Information supplied:
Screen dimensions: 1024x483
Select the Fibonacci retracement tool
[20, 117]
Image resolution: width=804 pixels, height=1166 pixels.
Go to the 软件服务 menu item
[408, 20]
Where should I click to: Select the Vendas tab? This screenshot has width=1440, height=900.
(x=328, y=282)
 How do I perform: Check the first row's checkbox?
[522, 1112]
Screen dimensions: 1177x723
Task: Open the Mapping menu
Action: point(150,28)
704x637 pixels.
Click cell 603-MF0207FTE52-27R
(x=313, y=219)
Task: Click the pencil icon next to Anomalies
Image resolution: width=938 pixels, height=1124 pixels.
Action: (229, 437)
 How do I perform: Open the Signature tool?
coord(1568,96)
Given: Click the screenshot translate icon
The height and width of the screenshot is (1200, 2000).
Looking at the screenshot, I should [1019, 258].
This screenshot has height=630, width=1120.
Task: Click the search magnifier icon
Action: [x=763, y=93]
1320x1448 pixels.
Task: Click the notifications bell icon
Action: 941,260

Requirement:
Reproduce all of the material above, line for line, without changing anything.

Full answer:
Screen dimensions: 1024x483
Select the Fibonacci retracement tool
[20, 117]
Image resolution: width=804 pixels, height=1166 pixels.
Go to the 软件服务 menu item
[408, 20]
Where should I click to: Select the Vendas tab? This screenshot has width=1440, height=900.
(x=328, y=282)
 How do I perform: Check the first row's checkbox?
[522, 1112]
Screen dimensions: 1177x723
Task: Open the Mapping menu
Action: point(150,28)
704x637 pixels.
Click cell 603-MF0207FTE52-27R
(x=313, y=219)
Task: Click the pencil icon next to Anomalies
Image resolution: width=938 pixels, height=1124 pixels.
Action: (229, 437)
 How do I perform: Open the Signature tool?
coord(1568,96)
Given: Click the screenshot translate icon
The height and width of the screenshot is (1200, 2000).
Looking at the screenshot, I should [1019, 258].
This screenshot has height=630, width=1120.
Task: Click the search magnifier icon
Action: [x=763, y=93]
1320x1448 pixels.
Task: Click the notifications bell icon
Action: 941,260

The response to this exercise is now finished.